→ **Your objective**:
For this exercise, copy exactly every line from the one holding "The image size is (1316, 740)." through the end of the data, both included. Omit pictures.

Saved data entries
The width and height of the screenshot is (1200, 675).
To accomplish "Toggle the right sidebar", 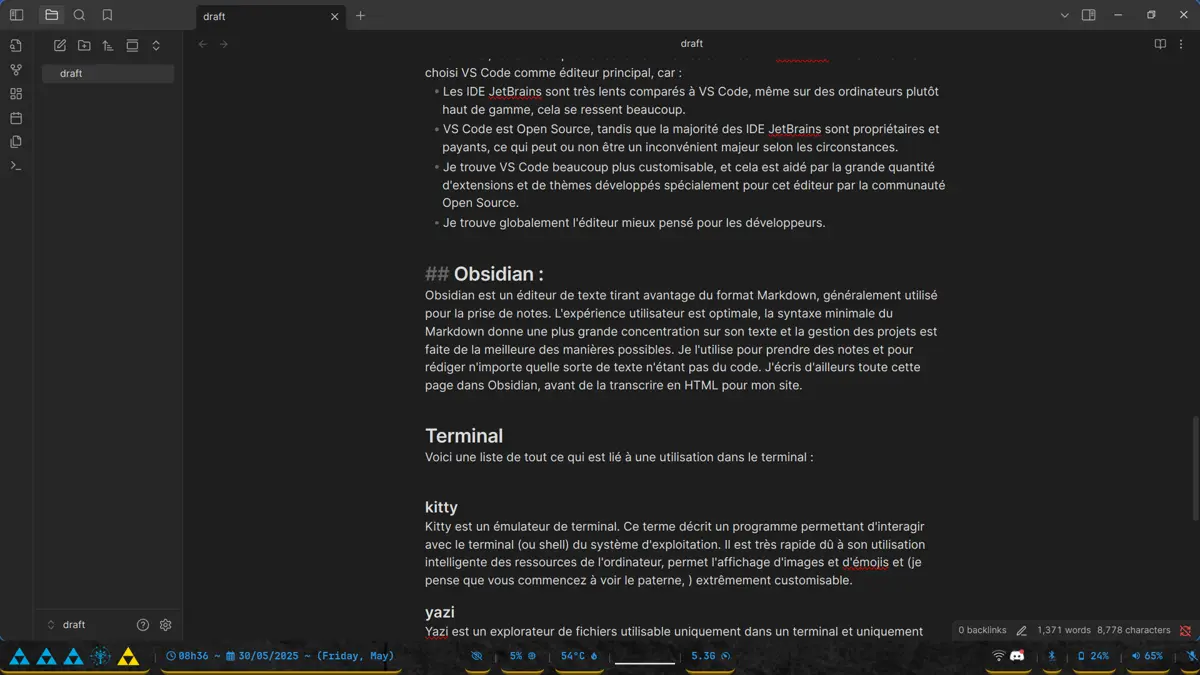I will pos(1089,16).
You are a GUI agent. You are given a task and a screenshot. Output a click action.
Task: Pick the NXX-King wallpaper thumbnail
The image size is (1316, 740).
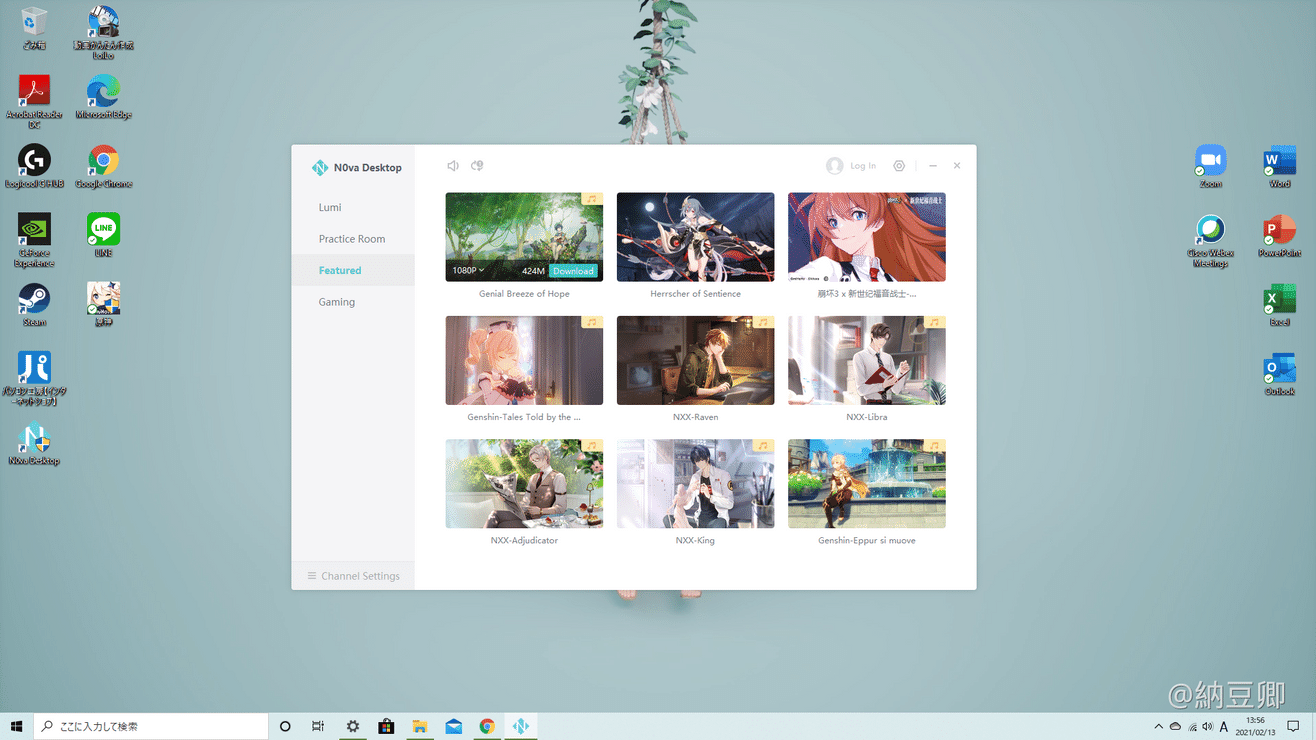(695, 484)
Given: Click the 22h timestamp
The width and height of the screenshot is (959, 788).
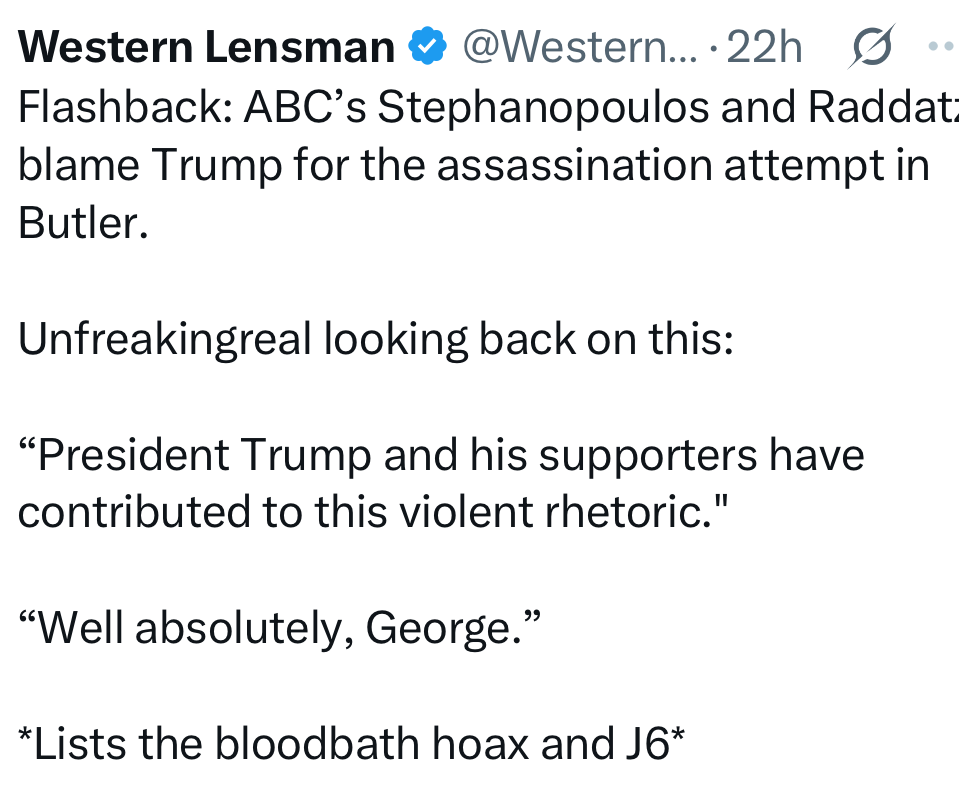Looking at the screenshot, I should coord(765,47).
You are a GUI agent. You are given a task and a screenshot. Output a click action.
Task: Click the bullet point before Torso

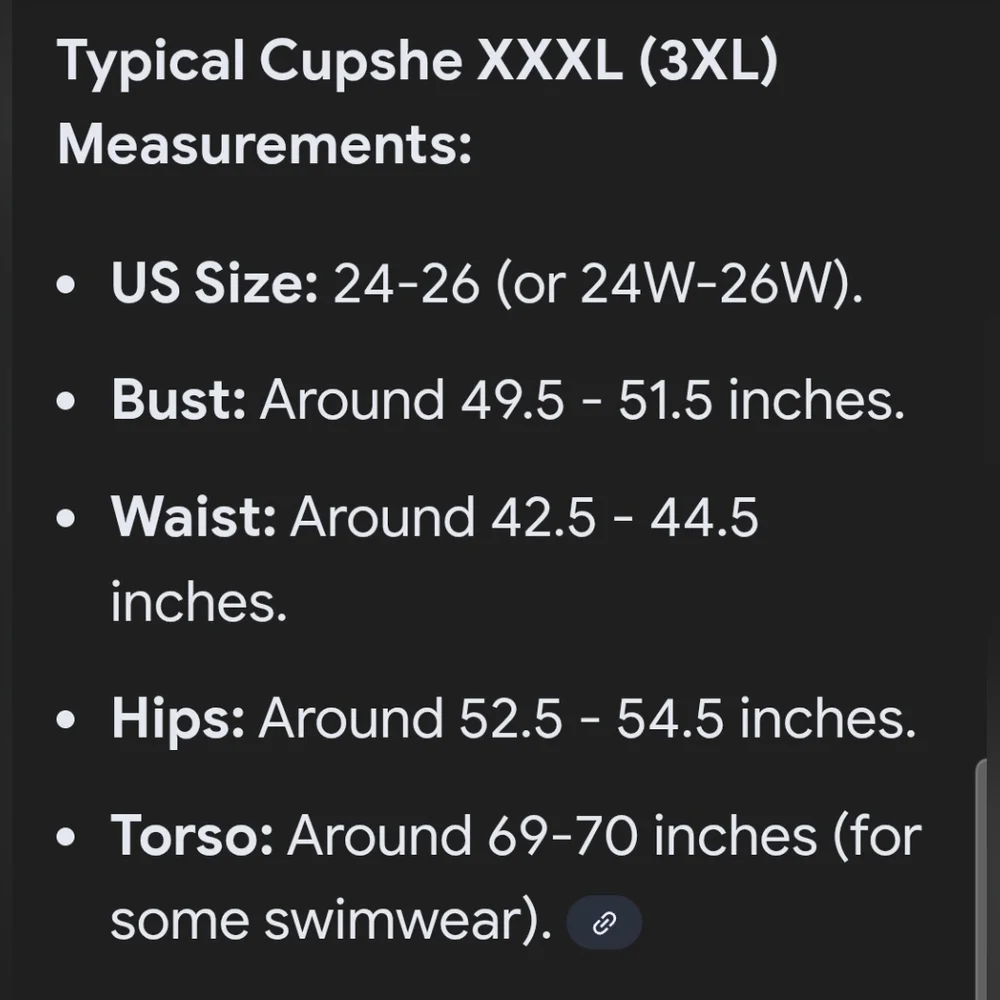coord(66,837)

→ **Response area**:
The image size is (1316, 740).
(695, 484)
Given: Click the 22h timestamp
The width and height of the screenshot is (959, 788).
Looking at the screenshot, I should coord(765,47).
You are a GUI agent. You are given a task and a screenshot. Output a click action.
Task: Click the bullet point before Torso

coord(66,837)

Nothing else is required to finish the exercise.